Garmhausen D, et al. Characterization of different courses of atopic dermatitis in adolescent and adult patients. Allergy 2013; 68:498-506. 

http://www.ncbi.nlm.nih.gov/pubmed/23452057


以前海外の学会で聴講していて出てきた文献。
アトピー性皮膚炎の予後に関し、成人を中心に診療している皮膚科医の先生から、小児科医へのメッセージのような気もしました。

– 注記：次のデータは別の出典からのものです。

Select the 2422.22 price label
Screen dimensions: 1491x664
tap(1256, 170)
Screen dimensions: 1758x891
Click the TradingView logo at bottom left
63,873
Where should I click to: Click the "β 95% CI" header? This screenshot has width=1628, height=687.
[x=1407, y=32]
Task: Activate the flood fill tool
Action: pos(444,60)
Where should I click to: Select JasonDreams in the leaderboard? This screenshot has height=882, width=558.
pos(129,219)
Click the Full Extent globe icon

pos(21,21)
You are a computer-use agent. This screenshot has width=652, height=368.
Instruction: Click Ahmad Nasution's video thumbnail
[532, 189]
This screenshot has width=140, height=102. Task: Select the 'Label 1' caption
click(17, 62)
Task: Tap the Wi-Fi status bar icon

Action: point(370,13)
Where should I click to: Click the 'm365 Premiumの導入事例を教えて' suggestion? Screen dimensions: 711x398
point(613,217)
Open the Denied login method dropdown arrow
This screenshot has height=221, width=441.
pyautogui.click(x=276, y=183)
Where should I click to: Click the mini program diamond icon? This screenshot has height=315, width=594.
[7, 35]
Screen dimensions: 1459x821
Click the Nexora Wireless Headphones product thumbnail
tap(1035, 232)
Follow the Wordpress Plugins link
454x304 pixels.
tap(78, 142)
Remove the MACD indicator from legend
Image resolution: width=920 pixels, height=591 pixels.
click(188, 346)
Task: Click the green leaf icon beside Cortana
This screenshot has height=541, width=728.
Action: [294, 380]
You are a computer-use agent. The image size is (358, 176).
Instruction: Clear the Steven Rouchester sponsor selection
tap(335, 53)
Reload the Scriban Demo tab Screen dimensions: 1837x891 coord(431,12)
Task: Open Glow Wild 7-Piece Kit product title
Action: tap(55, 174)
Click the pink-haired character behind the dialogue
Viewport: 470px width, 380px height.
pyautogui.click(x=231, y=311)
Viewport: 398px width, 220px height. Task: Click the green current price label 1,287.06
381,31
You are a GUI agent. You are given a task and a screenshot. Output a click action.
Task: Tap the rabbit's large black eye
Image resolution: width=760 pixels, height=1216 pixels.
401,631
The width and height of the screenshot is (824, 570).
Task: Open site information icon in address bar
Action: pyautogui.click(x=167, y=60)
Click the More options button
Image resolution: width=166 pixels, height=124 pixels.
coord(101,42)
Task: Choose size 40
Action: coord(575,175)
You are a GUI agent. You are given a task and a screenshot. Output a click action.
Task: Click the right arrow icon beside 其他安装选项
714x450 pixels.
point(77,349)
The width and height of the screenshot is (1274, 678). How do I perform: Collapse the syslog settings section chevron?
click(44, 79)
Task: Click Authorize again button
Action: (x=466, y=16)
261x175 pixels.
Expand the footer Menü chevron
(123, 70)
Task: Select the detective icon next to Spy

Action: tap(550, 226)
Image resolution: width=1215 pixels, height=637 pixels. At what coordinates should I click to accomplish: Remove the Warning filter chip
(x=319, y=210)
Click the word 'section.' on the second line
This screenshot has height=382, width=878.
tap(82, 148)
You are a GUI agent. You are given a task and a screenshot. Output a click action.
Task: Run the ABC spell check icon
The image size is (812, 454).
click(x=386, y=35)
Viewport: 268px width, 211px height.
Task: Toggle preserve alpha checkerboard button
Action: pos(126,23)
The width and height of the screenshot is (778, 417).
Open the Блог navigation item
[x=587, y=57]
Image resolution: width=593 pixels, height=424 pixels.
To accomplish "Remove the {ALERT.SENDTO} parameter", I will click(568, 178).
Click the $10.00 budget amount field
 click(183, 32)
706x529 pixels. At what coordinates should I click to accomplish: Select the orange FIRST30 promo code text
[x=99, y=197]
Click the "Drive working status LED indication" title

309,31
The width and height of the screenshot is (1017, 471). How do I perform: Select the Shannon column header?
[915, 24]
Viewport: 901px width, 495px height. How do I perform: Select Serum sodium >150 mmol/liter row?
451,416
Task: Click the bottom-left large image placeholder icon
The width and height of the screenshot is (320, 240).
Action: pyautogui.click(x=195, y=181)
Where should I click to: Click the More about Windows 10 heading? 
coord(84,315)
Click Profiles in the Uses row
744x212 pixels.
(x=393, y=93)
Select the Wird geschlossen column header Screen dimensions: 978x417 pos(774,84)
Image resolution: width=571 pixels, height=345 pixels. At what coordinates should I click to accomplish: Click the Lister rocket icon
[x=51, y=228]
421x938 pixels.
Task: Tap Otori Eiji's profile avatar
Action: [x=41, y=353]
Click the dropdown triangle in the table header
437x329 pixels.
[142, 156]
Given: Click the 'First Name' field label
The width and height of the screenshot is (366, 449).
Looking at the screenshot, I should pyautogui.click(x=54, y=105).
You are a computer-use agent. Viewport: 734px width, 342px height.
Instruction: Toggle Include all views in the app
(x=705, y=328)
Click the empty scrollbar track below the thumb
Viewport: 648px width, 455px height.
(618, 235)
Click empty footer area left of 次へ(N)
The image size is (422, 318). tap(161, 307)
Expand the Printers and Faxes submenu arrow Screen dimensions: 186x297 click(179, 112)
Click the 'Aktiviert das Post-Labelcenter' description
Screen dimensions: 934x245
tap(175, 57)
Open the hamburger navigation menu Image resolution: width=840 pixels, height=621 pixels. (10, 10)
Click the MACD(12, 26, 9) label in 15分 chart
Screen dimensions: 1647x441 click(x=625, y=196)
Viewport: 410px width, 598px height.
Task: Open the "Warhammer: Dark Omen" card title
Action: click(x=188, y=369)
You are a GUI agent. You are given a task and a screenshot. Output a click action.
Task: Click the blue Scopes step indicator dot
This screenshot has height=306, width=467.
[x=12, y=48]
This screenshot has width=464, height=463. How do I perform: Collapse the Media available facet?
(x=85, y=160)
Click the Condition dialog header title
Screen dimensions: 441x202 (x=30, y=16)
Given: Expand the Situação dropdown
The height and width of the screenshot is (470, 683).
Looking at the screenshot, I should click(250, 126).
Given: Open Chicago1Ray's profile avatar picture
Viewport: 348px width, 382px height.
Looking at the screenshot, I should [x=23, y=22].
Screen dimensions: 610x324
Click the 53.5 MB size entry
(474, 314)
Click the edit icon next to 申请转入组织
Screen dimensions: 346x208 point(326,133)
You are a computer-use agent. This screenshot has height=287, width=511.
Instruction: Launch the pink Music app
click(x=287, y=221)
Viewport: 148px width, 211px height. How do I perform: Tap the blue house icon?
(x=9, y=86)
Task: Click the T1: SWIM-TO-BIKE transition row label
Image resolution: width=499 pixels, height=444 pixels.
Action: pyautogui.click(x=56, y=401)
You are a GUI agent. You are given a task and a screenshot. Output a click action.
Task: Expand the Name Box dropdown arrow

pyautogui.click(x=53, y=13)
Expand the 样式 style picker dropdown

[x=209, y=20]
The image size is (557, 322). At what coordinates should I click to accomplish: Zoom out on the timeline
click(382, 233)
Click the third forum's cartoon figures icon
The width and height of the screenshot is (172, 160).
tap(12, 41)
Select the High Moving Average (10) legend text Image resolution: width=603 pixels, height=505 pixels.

P: ドイツ・ボン大学の皮膚科とアレルギー科に受診したアトピー性皮膚炎(AD)患者725例(男293名、女性432名; 12-89歳; 32.±14.0歳)
E: -
C: -
O: 発病年齢、総IgE、特異的IgE(ダニ、シラカバ花粉、ネコふけ、ヘイゼルナッツ、ピーナッツ、乳、鶏卵、リンゴ、タラ、アスペルギルス、カンジダ、ピティロスポリウム)、臨床所見とHanifinとRajka基準、Diepgen score、SCORADにより、サブグループ分類できるか

結果


20歳より年少の患者は性差を検討するのみで使用され、20歳以降607例で検討された。
Wuthrich分類に基づき5つのフェノタイプに分類(Subgroup I; 2歳までに発症、Subgroup II; 2歳から6歳までに発症、Subgroup III; 6歳から14歳までに発症、Subgroup IV; 14歳から20歳までに発症、Subgroup V; 20歳以降に発症)。
感作数、総IgE値と皮膚病変の部位などでロジスティック解析を行い、アトピー性皮膚炎の自然経過が異なる31の臨床像が示された。
最も多いのは5型(31.1%; 2歳までに発症し成人まで持続する)。
以降、順に
31型(18.5%;20歳以降に発症)。
20型(13.8%;2-6歳で発症し成人まで持続する)。
30型(12.7%;14歳から20歳までに発症し成人まで持続)
27型(9.6%;6歳から14歳までに発症し成人まで持続)
だった。
5型と他のよく診られる型では、5型がもっとも食物不耐症(≒食物アレルギー)を罹患していた。
さらに5型は31型に比べ、鼻結膜炎(P < 0.0001)、乳痂(P < 0.0001)、ヘルトゲ徴候(P = 0.0091)、デニー-モーガン眼窩下皺(P = 0.001)、眼の周囲の色素沈着(P = 0.0007)、白色皮膚描記症(P = 0.0031)、気管支喘息(P < 0.0001)が有意に発生していた。また5型が最も総IgEが高かった。

コメント


2歳までに発症した児がその後症状が持続して成人に達する群が最も多く、他の年齢で発症した群も成人まで持続していることがわかったのは有益でした。
結局、成人で診療を受けているアトピー性皮膚炎疾患全体を見て、小児期に発症したアトピー性皮膚炎を成人以降まで持ち越している群が過半数に達するということになるでしょう。
さらに、最も長くアトピー性皮膚炎に罹患している方々が、最もアトピー性皮膚炎の特徴所見を備え、総IgE値が高いといえます。
ただし、横断研究ですので、あくまで重症であった児が残ってしまっている可能性はあります(小児期に治った方々が含まれていない)。しかし、小児期の治療をより良くするべきと再認識しました。